Tiana gémit, elle en voulait plus, ce contact d'une légèreté inouïe, une aile de papillon frôlant ses lèvres, était bien loin de lui suffire. Elle avait attendu trop longtemps, il lui fallait sa peau contre la sienne, c'était un désir impétueux qui dévorait désormais son cœur, faisant trembler ses doigts.
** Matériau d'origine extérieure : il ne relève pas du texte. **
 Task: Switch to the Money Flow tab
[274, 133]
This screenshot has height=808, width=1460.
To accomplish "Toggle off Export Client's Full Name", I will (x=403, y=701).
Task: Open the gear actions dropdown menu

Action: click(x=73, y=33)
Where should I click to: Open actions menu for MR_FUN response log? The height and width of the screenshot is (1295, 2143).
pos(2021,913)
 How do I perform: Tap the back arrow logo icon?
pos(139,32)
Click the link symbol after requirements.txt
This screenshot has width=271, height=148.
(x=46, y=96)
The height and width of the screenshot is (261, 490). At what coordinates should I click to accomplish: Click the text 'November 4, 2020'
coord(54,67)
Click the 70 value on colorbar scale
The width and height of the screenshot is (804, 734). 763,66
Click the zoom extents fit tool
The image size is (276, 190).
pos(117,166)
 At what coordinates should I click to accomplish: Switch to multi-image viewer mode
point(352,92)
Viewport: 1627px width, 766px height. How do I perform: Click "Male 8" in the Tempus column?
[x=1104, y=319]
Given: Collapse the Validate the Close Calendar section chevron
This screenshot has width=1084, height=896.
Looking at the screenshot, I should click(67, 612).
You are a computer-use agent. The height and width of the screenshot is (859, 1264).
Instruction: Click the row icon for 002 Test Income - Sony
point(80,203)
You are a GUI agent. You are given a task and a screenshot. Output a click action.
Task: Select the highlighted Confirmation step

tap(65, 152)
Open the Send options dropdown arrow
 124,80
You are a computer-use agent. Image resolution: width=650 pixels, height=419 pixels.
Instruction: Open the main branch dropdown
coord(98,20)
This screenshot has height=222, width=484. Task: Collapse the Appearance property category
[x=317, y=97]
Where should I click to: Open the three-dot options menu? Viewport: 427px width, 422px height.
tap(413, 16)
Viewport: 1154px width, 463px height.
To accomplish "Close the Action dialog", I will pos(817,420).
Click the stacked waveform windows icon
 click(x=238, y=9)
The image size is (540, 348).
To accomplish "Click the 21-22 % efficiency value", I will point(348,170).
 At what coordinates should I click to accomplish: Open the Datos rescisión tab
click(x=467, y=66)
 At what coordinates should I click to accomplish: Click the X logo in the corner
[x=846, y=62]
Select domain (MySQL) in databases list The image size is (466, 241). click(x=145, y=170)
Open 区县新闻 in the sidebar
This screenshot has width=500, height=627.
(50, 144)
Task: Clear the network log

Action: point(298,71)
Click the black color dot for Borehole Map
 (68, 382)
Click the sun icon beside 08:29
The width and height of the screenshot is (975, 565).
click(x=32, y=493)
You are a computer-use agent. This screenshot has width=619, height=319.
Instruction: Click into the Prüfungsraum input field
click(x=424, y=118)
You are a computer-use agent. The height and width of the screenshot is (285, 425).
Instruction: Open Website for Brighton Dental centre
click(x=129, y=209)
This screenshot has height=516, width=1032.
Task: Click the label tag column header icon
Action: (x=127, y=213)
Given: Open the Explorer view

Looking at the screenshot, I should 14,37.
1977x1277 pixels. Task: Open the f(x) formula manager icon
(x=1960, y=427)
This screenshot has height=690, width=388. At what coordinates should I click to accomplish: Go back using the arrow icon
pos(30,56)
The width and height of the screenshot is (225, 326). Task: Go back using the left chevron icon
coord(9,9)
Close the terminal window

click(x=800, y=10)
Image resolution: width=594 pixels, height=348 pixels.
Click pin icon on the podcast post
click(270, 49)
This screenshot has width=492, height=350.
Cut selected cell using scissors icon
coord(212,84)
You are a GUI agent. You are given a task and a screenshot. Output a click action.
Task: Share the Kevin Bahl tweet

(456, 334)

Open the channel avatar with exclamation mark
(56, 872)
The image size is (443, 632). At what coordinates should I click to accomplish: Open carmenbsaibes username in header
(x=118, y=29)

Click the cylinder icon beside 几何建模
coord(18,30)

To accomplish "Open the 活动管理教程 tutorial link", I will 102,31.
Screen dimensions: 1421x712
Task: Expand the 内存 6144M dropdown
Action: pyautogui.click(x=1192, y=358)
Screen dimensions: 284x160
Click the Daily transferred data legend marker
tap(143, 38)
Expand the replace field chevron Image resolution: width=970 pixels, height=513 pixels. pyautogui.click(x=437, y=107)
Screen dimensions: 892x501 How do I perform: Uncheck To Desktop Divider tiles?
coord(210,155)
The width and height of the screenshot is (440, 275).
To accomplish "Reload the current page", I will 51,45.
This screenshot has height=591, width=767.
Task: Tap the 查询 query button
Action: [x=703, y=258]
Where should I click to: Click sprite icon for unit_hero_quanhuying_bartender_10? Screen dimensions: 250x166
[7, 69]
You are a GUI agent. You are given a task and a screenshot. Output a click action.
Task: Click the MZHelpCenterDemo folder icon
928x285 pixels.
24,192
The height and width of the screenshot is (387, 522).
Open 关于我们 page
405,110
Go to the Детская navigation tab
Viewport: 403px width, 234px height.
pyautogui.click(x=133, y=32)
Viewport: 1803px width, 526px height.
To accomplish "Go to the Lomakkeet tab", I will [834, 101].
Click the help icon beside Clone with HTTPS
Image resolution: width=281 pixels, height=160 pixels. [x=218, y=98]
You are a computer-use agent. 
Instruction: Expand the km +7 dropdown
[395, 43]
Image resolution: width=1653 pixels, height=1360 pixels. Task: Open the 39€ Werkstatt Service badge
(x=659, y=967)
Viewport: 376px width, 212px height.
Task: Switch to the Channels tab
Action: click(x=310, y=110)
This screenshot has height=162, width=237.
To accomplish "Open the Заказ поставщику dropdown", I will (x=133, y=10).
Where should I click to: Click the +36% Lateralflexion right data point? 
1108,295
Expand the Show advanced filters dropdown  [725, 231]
Incapable de patienter une seconde de plus, elle s'empara avidemment de la veste de la rousse, l'attira d'un coup sec et écrasa ses lèvres sur les siennes.

Le souffle d'Azaëlle s'emballa.

Tiana s'enhardit, comme en transe, enfiévrée par la proximité de ce corps qu'elle désirait plus que tout, et sa langue caressa les lèvres d'Azaëlle. D'abord délicatement, comme si elle demandait la permission, puis fougueusement, comprenant qu'elle l'obtenait. Qu'elle l'avait depuis le début. Mais le fait qu'elle n'aurait peut-être pas dû s'offrir ne lui effleura pas l'esprit. Elle fit glisser ses mains les long des côtes de la jeune femme, lui retira sa veste, son débardeur, et se laissa aller contre sa peau douce et veloutée.

Azaëlle se détendit.

Tiana ne sentait plus rien. Seulement une impression de félicité absolue. Elle était heureuse, profondément heureuse. Elle en pleurait, même, elle avait envie d'appeler sa mère et de lui dire je t'aime. Elle aimait la vie, putain, qu'est-ce qu'elle l'aimait. Elle flottait dans un univers d'extase, bien loin de ses draps immaculés, de ce corps pressé contre elle.

Azaëlle buvait, non, elle lapait les émotions de Tiana. Le moment était venu, dicté par les battements de son cœur qui avait explosé dans un fabuleux crescendo. Alors Azaëlle pompait le flux émotionnel de sa victime, amoureusement, à petites gorgées, pressée tout contre son cœur. Deux doigts légèrement enfoncés dans sa cage thoracique, elle n'aurait même pas de marques au réveil, Azaëlle s'abreuvait à la source. Elle se sentait plus forte de seconde en seconde, elle se sentait revivre grâce au flux vital d'une autre. Et surtout, elle ressentait au plus profond d'elle même toutes ces émotions tumultueuses qui coulaient à flot vers son propre cœur. La tristesse, le bonheur, la colère, la haine — elle fut surprise de la trouver dans un corps si chétif — et surtout, l'amour.

Azaëlle vivait Tiana. Elle se détacha finalement d'elle en la sentant trembler légèrement. Ou peut-être était-ce son cœur qui murmurait, désormais incapable de faire davantage de bruit. Azaëlle sut que tout était fini, elle se sentait apaisée, aimée. Alors, elle tourna les talons.

Tiana sentit un froid intense l'envahir, et une larme coula sur sa joue.